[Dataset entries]
*** Block opens ***

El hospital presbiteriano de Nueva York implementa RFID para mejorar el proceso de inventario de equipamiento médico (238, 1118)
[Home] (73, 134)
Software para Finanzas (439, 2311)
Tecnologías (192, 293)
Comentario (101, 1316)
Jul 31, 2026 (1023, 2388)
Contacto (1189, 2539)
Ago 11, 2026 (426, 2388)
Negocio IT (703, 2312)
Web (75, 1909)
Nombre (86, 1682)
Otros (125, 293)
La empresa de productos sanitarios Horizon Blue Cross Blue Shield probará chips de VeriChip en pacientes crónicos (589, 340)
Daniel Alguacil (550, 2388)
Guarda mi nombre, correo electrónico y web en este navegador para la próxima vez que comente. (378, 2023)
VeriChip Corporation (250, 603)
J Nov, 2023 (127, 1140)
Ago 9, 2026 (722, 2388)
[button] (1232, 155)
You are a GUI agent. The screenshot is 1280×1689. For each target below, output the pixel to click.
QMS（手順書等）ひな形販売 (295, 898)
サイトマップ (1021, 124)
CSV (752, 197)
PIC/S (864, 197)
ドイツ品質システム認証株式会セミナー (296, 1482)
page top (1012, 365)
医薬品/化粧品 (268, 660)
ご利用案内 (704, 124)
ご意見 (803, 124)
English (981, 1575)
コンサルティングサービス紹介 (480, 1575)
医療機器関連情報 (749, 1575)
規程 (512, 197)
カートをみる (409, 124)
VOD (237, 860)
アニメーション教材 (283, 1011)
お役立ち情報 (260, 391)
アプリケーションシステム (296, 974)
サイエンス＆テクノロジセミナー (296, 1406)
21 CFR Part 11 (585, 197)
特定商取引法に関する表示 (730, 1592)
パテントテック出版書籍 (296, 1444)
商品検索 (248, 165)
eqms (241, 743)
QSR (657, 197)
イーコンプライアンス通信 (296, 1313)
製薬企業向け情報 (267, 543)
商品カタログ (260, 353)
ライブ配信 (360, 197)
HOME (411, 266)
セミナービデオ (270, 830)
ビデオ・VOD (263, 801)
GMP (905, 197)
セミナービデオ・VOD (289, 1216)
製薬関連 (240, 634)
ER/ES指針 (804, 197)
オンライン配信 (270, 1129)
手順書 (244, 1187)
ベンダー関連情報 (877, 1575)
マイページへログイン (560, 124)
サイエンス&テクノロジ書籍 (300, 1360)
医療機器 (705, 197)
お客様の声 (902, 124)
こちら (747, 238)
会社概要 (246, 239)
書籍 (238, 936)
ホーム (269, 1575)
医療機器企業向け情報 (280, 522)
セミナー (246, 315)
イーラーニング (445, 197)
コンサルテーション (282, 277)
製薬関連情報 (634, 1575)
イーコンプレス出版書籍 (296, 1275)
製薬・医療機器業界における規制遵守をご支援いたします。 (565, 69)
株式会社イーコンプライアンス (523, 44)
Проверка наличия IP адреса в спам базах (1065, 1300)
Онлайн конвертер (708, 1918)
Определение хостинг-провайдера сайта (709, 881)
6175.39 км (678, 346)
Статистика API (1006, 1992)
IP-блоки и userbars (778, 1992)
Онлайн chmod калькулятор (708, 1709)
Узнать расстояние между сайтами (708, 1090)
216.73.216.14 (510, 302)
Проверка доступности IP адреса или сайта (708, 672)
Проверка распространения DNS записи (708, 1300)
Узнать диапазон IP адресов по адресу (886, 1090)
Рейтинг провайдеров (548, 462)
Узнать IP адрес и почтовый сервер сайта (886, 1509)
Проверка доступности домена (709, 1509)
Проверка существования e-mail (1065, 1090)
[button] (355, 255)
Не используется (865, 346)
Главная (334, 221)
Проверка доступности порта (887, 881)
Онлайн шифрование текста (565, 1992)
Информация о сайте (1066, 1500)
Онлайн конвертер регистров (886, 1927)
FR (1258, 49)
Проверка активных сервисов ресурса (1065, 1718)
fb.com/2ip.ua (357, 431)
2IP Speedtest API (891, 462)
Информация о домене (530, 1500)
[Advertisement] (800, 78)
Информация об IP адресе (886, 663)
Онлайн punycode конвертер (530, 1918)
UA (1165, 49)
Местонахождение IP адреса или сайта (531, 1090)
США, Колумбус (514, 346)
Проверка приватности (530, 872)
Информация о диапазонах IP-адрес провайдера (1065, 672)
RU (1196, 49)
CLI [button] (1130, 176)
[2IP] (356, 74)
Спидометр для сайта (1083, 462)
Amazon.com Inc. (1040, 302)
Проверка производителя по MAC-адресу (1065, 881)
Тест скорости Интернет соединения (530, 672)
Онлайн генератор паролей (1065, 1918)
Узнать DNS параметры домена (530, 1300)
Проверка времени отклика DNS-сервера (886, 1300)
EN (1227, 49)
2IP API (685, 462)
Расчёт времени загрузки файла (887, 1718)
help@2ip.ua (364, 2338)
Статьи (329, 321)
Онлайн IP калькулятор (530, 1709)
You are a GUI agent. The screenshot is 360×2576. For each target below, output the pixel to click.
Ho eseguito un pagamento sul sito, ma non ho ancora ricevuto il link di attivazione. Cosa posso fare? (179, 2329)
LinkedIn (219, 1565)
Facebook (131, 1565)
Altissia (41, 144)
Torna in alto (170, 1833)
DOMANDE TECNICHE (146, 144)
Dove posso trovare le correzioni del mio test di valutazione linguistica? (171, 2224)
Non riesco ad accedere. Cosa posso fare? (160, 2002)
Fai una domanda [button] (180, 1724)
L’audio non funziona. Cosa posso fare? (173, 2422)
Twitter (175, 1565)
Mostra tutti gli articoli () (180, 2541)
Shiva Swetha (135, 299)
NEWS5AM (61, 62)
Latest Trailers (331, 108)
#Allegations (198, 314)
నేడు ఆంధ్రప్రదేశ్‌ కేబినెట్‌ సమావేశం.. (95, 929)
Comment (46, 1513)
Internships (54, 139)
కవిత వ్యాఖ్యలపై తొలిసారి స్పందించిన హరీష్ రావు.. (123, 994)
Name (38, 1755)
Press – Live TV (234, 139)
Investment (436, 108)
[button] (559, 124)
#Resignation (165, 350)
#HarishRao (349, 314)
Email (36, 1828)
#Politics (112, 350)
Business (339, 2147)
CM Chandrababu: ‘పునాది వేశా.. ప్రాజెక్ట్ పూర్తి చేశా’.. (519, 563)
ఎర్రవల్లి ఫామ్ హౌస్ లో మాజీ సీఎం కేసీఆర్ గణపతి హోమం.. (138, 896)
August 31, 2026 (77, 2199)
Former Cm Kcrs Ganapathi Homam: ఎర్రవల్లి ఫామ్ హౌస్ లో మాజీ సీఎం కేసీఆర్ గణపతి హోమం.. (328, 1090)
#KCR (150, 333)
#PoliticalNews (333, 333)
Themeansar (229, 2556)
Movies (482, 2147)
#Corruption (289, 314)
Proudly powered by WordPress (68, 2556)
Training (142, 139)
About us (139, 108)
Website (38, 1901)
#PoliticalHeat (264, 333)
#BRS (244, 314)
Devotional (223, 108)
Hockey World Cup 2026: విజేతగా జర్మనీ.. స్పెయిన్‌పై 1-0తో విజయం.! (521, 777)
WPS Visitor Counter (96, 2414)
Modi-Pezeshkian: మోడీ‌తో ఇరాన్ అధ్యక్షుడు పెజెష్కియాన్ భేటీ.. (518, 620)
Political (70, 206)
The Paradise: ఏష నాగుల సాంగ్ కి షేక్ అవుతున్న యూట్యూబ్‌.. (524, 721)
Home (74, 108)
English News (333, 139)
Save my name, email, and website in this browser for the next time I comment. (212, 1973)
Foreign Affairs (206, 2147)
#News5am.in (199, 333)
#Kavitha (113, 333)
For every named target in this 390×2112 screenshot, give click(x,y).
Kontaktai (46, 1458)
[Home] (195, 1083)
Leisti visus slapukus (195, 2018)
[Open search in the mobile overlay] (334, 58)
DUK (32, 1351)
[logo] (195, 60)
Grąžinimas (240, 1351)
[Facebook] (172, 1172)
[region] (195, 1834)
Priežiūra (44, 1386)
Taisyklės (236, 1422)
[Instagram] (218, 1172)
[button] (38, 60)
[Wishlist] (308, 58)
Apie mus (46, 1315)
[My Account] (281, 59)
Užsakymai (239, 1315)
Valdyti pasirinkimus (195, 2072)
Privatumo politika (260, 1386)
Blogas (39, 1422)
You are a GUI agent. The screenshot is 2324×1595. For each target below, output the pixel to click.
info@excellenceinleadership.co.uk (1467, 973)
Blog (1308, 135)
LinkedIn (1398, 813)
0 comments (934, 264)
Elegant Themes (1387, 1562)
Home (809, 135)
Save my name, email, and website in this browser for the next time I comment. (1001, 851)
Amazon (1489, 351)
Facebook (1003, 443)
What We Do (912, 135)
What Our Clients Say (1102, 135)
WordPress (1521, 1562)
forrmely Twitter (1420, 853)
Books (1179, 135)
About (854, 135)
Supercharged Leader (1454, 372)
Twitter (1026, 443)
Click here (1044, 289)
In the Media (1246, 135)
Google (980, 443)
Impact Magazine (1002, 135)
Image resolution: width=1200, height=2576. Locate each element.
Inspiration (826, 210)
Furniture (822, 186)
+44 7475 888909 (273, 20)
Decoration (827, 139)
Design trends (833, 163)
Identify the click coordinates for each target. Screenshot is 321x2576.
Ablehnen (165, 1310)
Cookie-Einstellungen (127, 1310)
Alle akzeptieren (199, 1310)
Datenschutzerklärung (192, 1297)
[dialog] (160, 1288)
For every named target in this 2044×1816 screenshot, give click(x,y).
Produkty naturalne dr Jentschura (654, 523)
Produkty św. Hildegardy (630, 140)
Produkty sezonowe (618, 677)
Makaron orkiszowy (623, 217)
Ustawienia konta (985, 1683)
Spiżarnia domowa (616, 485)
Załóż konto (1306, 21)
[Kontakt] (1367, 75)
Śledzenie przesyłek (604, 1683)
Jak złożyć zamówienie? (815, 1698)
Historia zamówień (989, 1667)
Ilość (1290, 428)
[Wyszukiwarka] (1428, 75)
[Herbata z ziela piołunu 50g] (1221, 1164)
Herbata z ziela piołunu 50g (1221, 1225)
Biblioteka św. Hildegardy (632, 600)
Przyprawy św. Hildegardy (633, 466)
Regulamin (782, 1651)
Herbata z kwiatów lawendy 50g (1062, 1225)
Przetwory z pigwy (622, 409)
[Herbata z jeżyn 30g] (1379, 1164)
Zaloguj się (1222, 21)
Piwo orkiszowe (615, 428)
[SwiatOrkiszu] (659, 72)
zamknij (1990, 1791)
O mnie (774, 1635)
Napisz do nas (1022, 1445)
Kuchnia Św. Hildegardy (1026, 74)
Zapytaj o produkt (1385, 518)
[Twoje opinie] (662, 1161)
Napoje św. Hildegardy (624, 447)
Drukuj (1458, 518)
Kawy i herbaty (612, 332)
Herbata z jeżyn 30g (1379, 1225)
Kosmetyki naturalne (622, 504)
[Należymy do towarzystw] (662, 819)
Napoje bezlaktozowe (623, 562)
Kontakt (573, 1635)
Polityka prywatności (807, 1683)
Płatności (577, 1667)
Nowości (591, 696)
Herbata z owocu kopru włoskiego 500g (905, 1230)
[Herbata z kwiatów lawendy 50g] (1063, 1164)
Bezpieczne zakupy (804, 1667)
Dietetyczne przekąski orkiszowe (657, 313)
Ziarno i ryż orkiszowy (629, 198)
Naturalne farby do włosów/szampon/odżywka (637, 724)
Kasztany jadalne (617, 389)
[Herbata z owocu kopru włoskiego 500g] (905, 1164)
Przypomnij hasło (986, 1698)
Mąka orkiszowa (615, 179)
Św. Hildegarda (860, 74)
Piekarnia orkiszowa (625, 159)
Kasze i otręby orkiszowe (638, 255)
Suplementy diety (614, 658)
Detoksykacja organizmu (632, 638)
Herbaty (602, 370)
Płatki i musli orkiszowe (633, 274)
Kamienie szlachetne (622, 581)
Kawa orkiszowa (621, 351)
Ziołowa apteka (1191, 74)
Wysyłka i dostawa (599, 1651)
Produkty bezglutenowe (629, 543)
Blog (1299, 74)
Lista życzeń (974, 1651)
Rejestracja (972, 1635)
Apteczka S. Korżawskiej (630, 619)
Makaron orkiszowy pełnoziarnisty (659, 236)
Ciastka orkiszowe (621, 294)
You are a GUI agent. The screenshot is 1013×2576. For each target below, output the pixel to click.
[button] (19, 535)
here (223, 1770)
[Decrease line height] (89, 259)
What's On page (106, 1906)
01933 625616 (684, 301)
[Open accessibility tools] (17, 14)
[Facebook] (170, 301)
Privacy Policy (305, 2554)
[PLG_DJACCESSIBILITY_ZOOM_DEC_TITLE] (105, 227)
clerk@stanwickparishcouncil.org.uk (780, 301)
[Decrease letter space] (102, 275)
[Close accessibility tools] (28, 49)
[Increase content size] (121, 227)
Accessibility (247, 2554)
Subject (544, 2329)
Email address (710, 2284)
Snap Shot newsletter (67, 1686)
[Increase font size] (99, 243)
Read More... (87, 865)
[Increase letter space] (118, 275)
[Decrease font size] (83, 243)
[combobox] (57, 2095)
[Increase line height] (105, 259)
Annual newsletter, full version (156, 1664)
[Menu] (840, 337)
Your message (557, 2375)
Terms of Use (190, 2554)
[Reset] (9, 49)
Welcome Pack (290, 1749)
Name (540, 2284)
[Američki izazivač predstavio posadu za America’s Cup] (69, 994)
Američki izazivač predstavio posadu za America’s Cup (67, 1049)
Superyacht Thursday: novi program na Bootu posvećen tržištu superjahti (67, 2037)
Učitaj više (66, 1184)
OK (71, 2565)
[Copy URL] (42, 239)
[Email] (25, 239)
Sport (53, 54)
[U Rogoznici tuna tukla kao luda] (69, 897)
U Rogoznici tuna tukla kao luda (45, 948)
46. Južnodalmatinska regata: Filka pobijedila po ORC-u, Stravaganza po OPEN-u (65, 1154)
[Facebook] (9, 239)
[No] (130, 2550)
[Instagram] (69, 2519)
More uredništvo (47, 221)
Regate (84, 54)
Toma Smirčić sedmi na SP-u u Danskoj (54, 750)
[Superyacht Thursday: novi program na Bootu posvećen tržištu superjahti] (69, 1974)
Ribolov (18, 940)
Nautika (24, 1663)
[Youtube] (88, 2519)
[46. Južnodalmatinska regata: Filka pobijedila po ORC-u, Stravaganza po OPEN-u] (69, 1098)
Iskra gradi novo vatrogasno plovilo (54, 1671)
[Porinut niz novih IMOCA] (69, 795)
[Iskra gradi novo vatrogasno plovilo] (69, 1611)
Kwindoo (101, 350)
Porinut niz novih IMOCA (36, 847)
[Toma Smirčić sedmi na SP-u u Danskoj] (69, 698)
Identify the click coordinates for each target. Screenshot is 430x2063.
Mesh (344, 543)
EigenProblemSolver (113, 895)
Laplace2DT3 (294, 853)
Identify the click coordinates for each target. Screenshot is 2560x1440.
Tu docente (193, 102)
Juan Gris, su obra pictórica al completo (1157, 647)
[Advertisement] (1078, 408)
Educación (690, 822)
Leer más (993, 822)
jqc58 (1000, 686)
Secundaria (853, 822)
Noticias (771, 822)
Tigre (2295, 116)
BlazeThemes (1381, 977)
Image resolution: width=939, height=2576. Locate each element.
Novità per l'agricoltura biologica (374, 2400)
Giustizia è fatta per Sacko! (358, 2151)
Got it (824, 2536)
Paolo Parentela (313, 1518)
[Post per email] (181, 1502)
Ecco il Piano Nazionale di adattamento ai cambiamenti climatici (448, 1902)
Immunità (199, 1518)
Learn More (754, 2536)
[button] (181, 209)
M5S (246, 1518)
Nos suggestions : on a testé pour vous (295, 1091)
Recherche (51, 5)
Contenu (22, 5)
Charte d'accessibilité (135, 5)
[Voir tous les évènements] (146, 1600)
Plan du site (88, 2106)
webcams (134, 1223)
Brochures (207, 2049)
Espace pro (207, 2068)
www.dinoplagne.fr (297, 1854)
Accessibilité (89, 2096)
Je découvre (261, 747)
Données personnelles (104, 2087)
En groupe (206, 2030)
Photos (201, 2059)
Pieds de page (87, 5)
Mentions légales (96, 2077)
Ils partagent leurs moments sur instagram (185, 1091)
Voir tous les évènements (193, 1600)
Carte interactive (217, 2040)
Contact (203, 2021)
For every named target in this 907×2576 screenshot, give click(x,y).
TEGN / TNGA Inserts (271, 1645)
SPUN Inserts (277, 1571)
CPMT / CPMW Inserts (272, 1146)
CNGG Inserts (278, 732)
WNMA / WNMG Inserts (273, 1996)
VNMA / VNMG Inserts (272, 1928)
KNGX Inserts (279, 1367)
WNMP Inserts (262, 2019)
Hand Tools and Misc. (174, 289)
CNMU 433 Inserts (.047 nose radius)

*** Block closes ***

**Work instructions:**
Set down, exactly as they stand above, the lines starting with the line with "clerk@stanwickparishcouncil.org.uk (780, 301)" and going on through the line with "[Increase line height] (105, 259)", and no others.

**Solved problem:**
clerk@stanwickparishcouncil.org.uk (780, 301)
[Decrease letter space] (102, 275)
[Close accessibility tools] (28, 49)
[Increase content size] (121, 227)
Accessibility (247, 2554)
Subject (544, 2329)
Email address (710, 2284)
Snap Shot newsletter (67, 1686)
[Increase font size] (99, 243)
Read More... (87, 865)
[Increase letter space] (118, 275)
[Decrease font size] (83, 243)
[combobox] (57, 2095)
[Increase line height] (105, 259)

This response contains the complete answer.